- [QUOTED PASSAGE]:
Nostalgia: Those were the days
I was born in a hospital in Norbury, in the district of Croydon, not too far from where His Majesty’s government had an aerodrome. This was some years before the outbreak of the Second World War. I had an elder brother named Gunar who was also born in Norbury. But he died soon after birth. So when the stork started hovering over our house, and Planet Earth was about to be regaled with another baby of mixed Prussian and Indian parentage, my father suggested to my mother that as he was a Muslim, she should try a Muslim name for a change and not another Swedish import. That’s how the I ended up being called Anwer, and not Siegfried or Tristan. Apparently, according to the Chronicles, I wasn’t a model baby. I bawled and howled and shrieked so much, that the nurses and the hospital management broke records in the speed with which they sent me packing.
My mother also couldn’t handle the incessant crying and had to send for her mother from Berlin whom all grandchildren addressed as Oma. Granny had been given strict instructions to push my pram on the pavement opposite to the one on which my mother walked. My father, who was a student at the Royal Dental Hospital in Leicester Square, didn’t approve of my incessant yells which were delivered fortissimo in the register used by the German soprano Elizabeth Schwarzkopf. He said that they interfered with his homework. And so, two Prussians of two different generations and one half-Prussian of the third generation were packed off to Berlin to irritate the German side of the family. However, the moment the train stopped at Hauptbahnhof in Berlin, the Norse gods must have smiled for the crying and whimpering miraculously stopped.

- [INFORMATION SUPPLIED]:
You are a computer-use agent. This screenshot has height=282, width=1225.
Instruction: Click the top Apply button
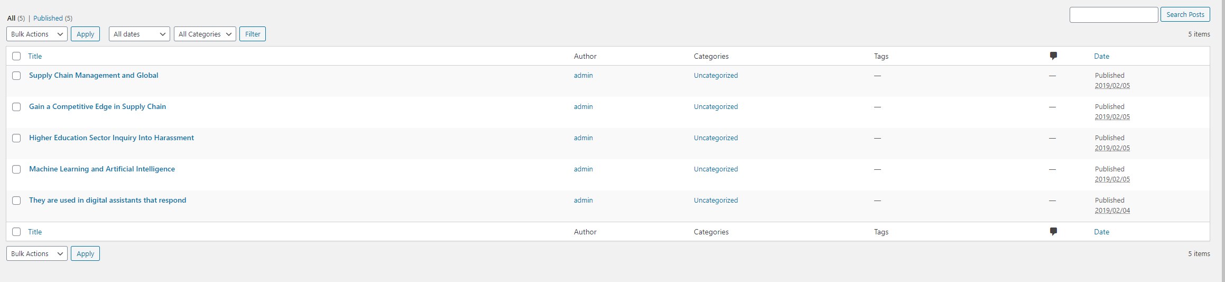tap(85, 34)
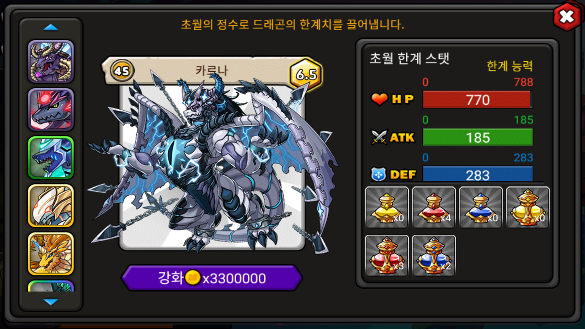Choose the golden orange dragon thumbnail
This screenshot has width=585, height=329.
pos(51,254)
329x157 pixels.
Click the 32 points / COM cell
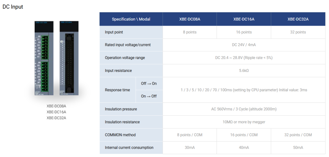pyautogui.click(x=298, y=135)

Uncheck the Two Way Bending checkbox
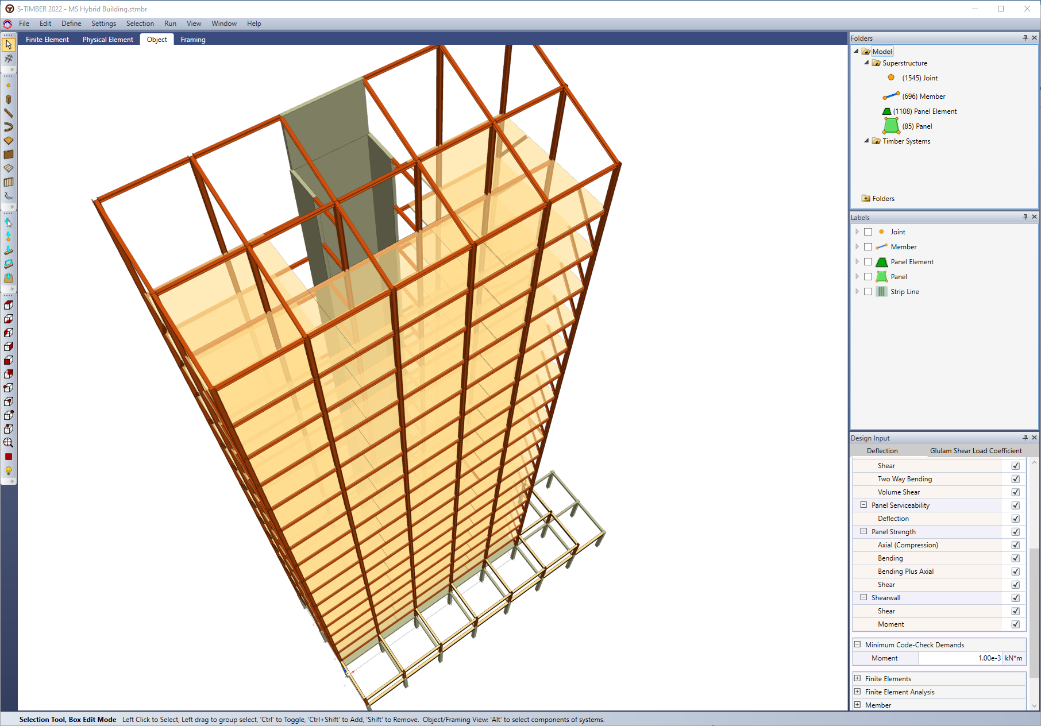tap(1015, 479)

--

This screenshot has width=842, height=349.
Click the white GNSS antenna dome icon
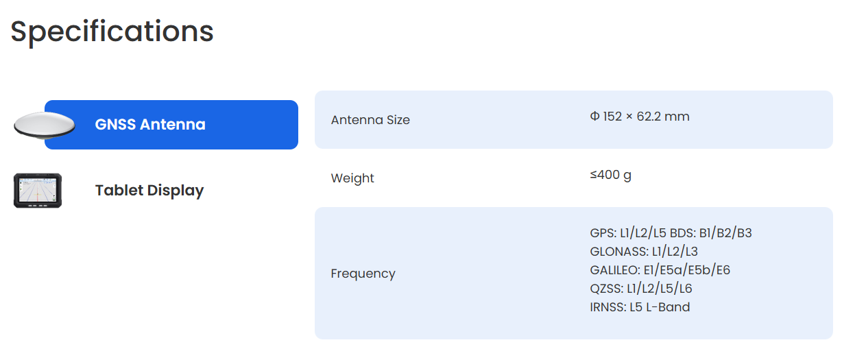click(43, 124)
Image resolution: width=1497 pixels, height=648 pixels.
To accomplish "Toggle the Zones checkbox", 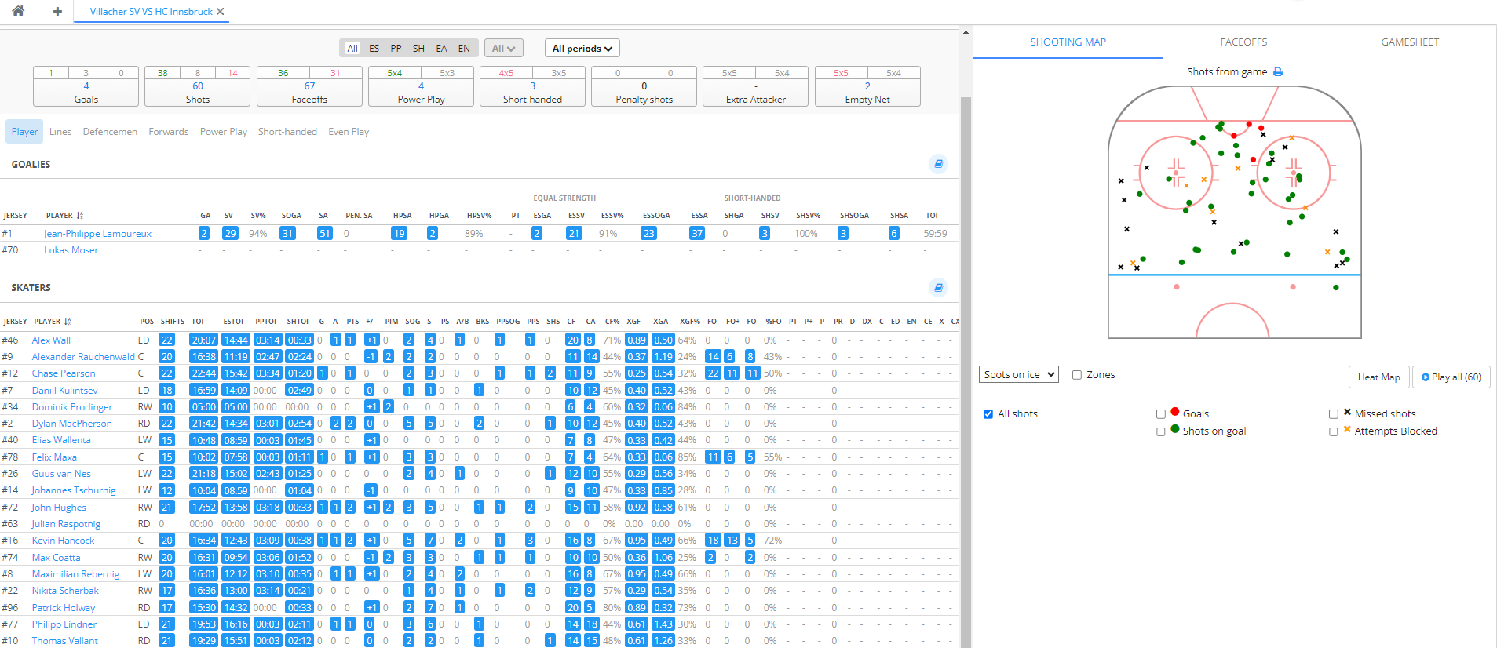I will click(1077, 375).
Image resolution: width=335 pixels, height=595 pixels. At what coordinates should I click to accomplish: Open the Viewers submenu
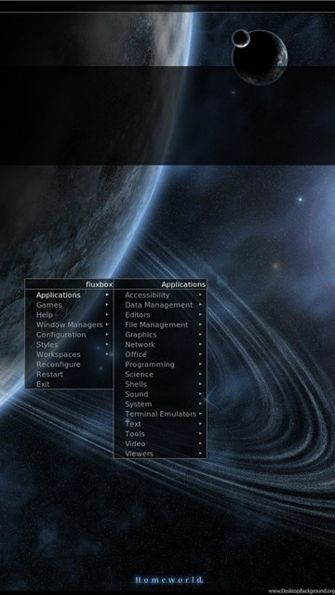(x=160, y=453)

- [WORK REQUEST A]: Repeat the passage of the childhood memoir from "Nostalgia: Those were" to "sent me packing.".
- [WORK REQUEST B]: Carry on the childhood memoir from the point where it stops.
The entries play no role here.

- [TASK RESPONSE A]:
Nostalgia: Those were the days
I was born in a hospital in Norbury, in the district of Croydon, not too far from where His Majesty’s government had an aerodrome. This was some years before the outbreak of the Second World War. I had an elder brother named Gunar who was also born in Norbury. But he died soon after birth. So when the stork started hovering over our house, and Planet Earth was about to be regaled with another baby of mixed Prussian and Indian parentage, my father suggested to my mother that as he was a Muslim, she should try a Muslim name for a change and not another Swedish import. That’s how the I ended up being called Anwer, and not Siegfried or Tristan. Apparently, according to the Chronicles, I wasn’t a model baby. I bawled and howled and shrieked so much, that the nurses and the hospital management broke records in the speed with which they sent me packing.

- [TASK RESPONSE B]:
My mother’s family which consisted of an older sister and a younger brother, their spouses and offspring, lived in three neat, small brick houses in the northern part of Berlin, close to some tram lines. By the time, I was five the only language I could speak was German and I spoke it like a native, slang and all. Summer and winter, I was up at six and walked about 0.1km to a bakery run by Frau Nikstadt who, for a few pfennigs, supplied me rolls called broetchen. For entertainment there were the parades, lots and lots of them. Some took place in broad daylight, as a band thumped out martial music and hard heels in measured tread clicked on cobble-stoned roads. On such occasions there was a profusion of flags.
Life as a child in pre-war Berlin
At night there were the torchlight tattoos, where searchlights scanned the sky in sweeping gestures. I had two cousins Henry and Christa. The three of us were told never to enter the private property of an old Junker, named Herr Stein, who used to eat young children for supper. His vast grounds were fenced in and notices posted at regular intervals stated that trespassers would be imprisoned. One day my mother joined us on our walk and we spotted the Junker walking his two dogs. He didn’t look at all ferocious to us. That evening, my mother told my sister that Herr Stein reminded her of the rambler in one of those Shell posters, complete with cap, jersey, pipe, sturdy stick and trousers stuck into his socks.